It’s not quite a quick chat at the water cooler but German drivers have plenty to say at the pumps when asked about the country’s diesel question. DW’s Arthur Sullivan ventured onto the forecourt to find out more.
It's the coldest night Berlin has seen in the best part of six months, so it's perhaps understandable when people aren't overly eager at first to linger on the forecourt of a gas station to talk to a reporter.
The filling station on Skalitzerstrasse, in the German capital's Kreuzberg district, is doing a steady if less than intense trade. Yet those who do pull up to refuel their cars are giving the diesel pumps plenty of attention.
When the topic of diesel bans and retrofits is raised with the customers, they are surprisingly willing to put up with the cold for a few minutes more to give their opinion. These are delicate times for Germany's diesel drivers, after all.
Only a real glutton for punishment would wish to hear a full retelling of Germany's diesel woes of recent years. The simple version is that after 15 years of relentless growth and popularity amongst drivers, the fuel — and especially the vehicles powered by it — has been somewhat hunted politically since the September 2015 Volkswagen Dieselgate emissions scandal.
In February 2018, Germany's top administrative court paved the way for bans on diesel cars and in May, Hamburg became the first German city to enact a partial ban.

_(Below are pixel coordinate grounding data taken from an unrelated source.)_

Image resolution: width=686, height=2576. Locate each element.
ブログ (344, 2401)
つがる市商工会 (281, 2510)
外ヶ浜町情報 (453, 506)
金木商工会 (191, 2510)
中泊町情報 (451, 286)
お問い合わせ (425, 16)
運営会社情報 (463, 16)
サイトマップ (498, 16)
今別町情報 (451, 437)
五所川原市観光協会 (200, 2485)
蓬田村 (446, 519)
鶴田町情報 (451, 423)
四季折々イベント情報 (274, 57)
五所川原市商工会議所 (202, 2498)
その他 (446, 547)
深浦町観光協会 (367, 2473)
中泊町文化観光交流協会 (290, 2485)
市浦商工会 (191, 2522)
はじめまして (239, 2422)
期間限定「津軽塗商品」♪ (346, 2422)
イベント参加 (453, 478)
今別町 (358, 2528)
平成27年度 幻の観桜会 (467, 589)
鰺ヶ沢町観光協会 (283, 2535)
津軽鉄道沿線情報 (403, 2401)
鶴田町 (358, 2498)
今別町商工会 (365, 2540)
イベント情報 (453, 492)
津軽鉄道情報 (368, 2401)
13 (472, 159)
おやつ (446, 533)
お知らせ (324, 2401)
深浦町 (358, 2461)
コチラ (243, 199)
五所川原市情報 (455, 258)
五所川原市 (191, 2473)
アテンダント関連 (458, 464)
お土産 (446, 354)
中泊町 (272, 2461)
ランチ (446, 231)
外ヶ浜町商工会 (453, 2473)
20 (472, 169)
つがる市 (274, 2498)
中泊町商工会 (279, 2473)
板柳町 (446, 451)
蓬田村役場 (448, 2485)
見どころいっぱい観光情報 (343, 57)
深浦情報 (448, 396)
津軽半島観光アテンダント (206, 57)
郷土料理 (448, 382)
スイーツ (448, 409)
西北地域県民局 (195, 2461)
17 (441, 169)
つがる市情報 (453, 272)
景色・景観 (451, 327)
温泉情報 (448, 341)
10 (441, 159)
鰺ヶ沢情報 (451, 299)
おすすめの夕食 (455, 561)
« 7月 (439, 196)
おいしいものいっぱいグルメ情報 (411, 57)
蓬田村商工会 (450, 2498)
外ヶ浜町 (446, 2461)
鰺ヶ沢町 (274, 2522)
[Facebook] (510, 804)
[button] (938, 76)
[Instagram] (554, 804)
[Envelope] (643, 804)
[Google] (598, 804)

Diesel debate a 'political game'
The political and industrial debate over what to do with older diesel cars — particularly those spewing out high levels of nitrogen oxide (NOx) — is reaching a critical stage in Europe's car-loving heartland. Talks are ongoing between German government representatives and carmakers over how to handle the politically-sensitive topic, with expensive retrofits firmly in the pipeline.
Mike, a 44-year-old working in the energy business in Berlin, is happy to talk before he hops back into his three-year-old diesel-powered Mercedes. A so-called 'Euro 6' standard diesel, it is not the kind of car that would be in line for an expensive retrofit under the measures currently being discussed.
A long-term diesel driver who prefers the fuel to gasoline for its superior efficiency, Mike sees the current debate as "a political game."
He believes that any retrofitting that takes place should be paid for by the German government, regardless of how expensive it is. He also believes any banning of older diesels would be completely out of order, and highlights the importance of diesel as a commercial fuel.
"A lot of things are transported via diesel, so there is a benefit from that," he says. "Politicians are responsible for many things working well in a democracy, not just scoring green political points. Business needs to work well too."
It's a point which chimes on the forecourt. As Ulli pumps air into the tires of his dainty-looking Smart car, it's easy enough to ascertain that he is not a diesel driver.
Yet he agrees that diesel's importance as a fuel for business owners reliant on efficient methods of transport needs to be emphasized.
"Gasoline just doesn't make sense if your business involves driving — and most do," he tells DW.
The latest reports from the government talks, coming from the German business daily Handelsblatt, suggest that car owners may have to cover up to €600 of the costs of a €3,000 retrofit, with manufacturers covering the remainder.
"The taxpayer shouldn't have to pay for that, the companies have to pay for that. They were the ones who messed up," says Ulli.
As for the idea of older diesels being deemed unroadworthy before they have reached their natural end, it's an idea that he believes would amount to "expropriation."
"That's the word if you bought something, like property or a car, and then they tell you that you can't have it anymore, after you have paid for it," Ulli says. "That simply cannot be."
Why give up your car and lose money?
Ben, a 33-year-old New Zealand expat is filling up his car. He says that diesels are "dirtier," but he also understands why political attempts to make them intolerable are so unpopular with ordinary drivers.
"They are very easy on the wallet and they do go a long way. So it is hard for people to switch when they know they are basically going to lose money."
For practically all the drivers DW spoke to, that is the overwhelming point they make about the fuel.
Read more: Berliners react to diesel's possible demise
"I have almost always driven diesels," says Jens, a 41-year-old who tells DW he works in the German car industry.
"Diesel is significantly cheaper than gasoline, which incidentally is also due to the government because of the tax benefits given to it," he says. "With the consumption and efficiency the way it is, it makes no sense for us currently to change to gasoline."
He believes much of the current discussion on diesel in Germany is "political" and "as with most political discussions, the discussion about diesel is not factual."
Call for a wider debate on air pollution
Jens says a more fundamental debate on Germany's urban air quality is needed, and that the excessive focus on diesel somewhat muddles the issue.
"Is diesel the main cause of bad air in the cities? No, I would not say that as there are many offenders. But no question: less older diesels means better air, there is of course a connection there," he admits.
"But to basically demonize the diesel now in my opinion is not right, especially since current new diesel models, when you look at the overall balance of pollution, are certainly not worse than other types of engines."